This Monday morning, August 5, at 10 a.m., after 25 long years of searching for a new location, Light of Life Rescue Mission will finally hold a “ground-blessing.”
It will be a groundbreaking, really — with shovels and the usual public officials — but the homeless ministry’s leaders call it a ground-blessing “because this is God’s work, and we wanted to emphasize that.”
That explanation came from Light of Life’s new executive director, Jerrel Gilliam. His words prompt me to confess that one reason the new homeless facility can finally go forward is because my neighbors and I decided to get the hell out of God’s way.
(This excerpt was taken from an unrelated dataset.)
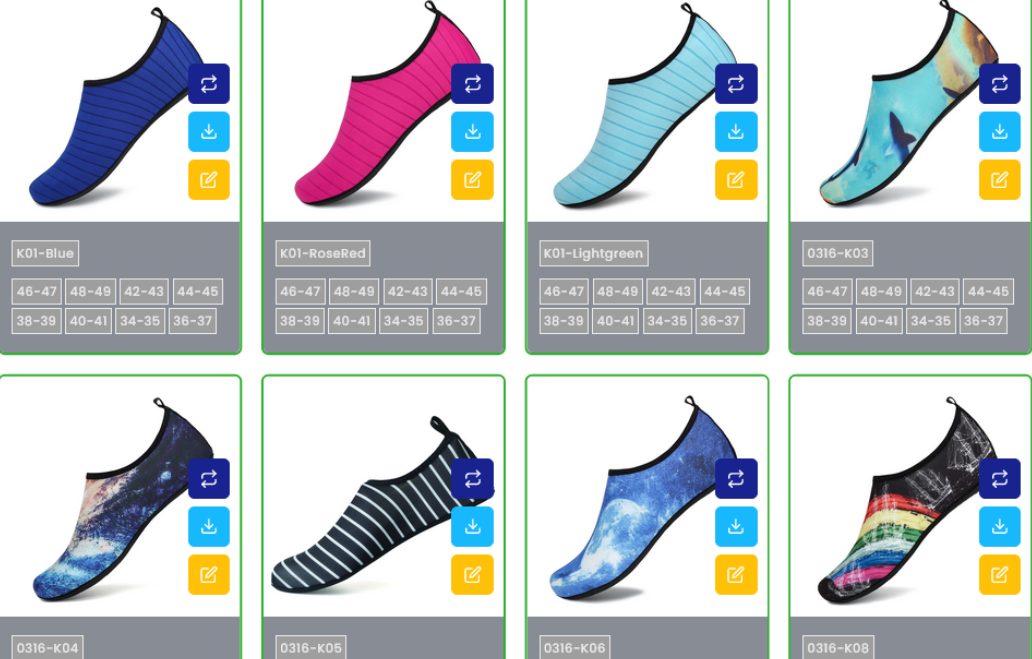Select size 42-43 under K01-RoseRed
The height and width of the screenshot is (659, 1032).
point(407,292)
Our community group didn’t put it quite like that during our many, uh, “spirited discussions” of the matter, but that’s the essential truth: Five or six years ago, when Light of Life started zeroing in on Deutschtown, people here decided to embrace it rather than fight it.
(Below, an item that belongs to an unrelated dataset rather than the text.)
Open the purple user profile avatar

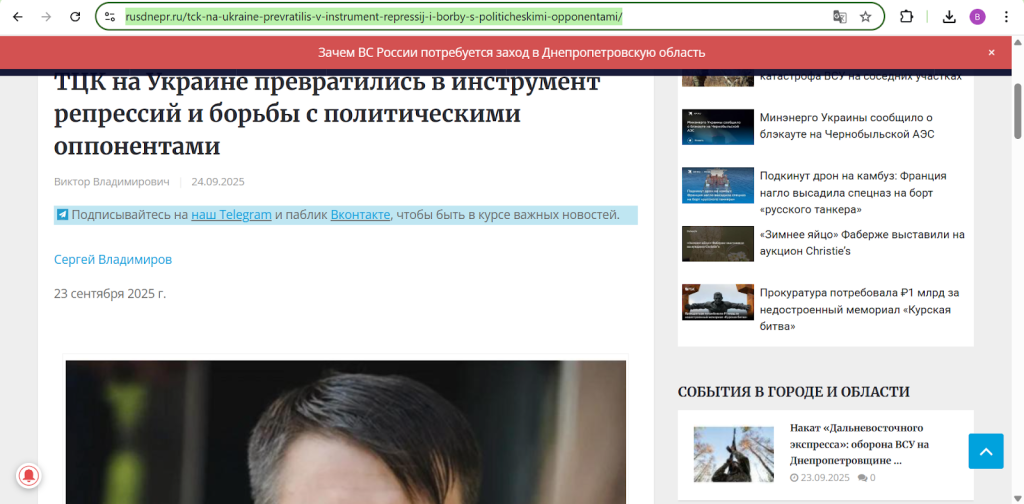(x=978, y=17)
Ten years ago, we would have fought tooth and nail. We had just as bad a case of NIMBY as those in more affluent neighborhoods did.
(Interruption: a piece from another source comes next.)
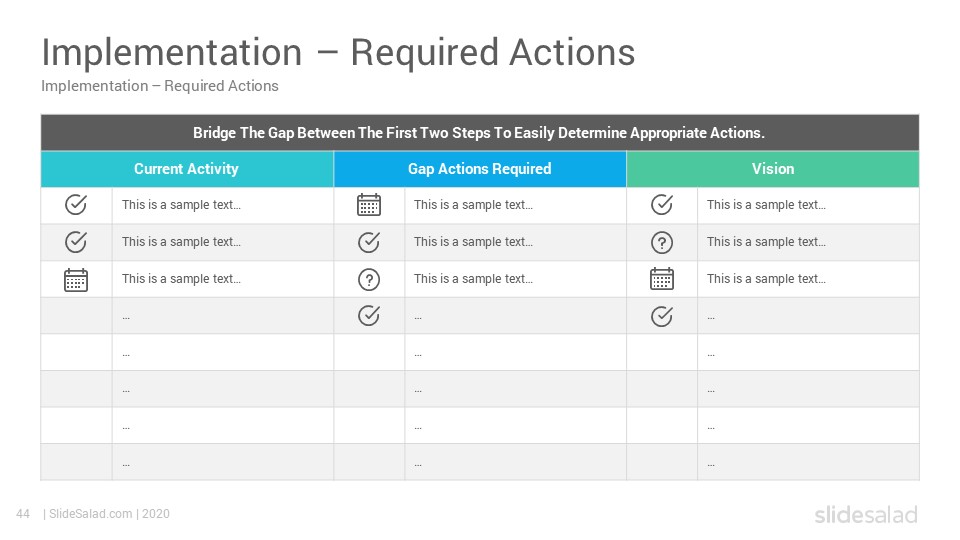This screenshot has height=540, width=960.
Task: Click the checkmark icon in second Current Activity row
Action: click(x=76, y=242)
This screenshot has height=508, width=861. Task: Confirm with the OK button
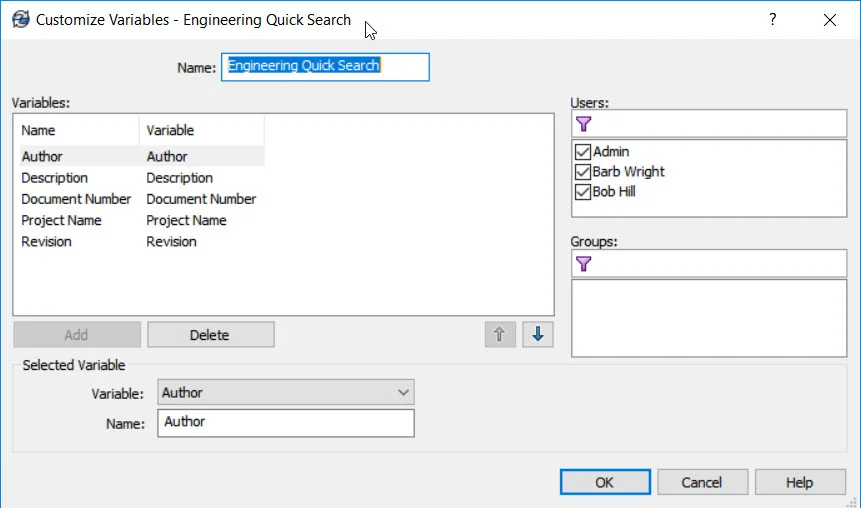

Added to this was a keen awareness, from the empty lots all around us, that our community had sacrificed more to “progress” than any other in Pittsburgh. Deutschtown’s heart was ripped out for I-279. Widespread abandonment followed. So we’re already down and they want to kick us a bit more with a homeless shelter?
But the devastation, as regrettable as it was, created a big opening in which to reimagine the space we all share.
The very specific space near the Veterans Bridge has sat mostly empty for decades. Development pressure from the booming Strip District is just starting to cross the Allegheny River to this huge barren stretch. Instead of worrying about what developments a homeless shelter might prevent, why not organize development around this very necessary public service?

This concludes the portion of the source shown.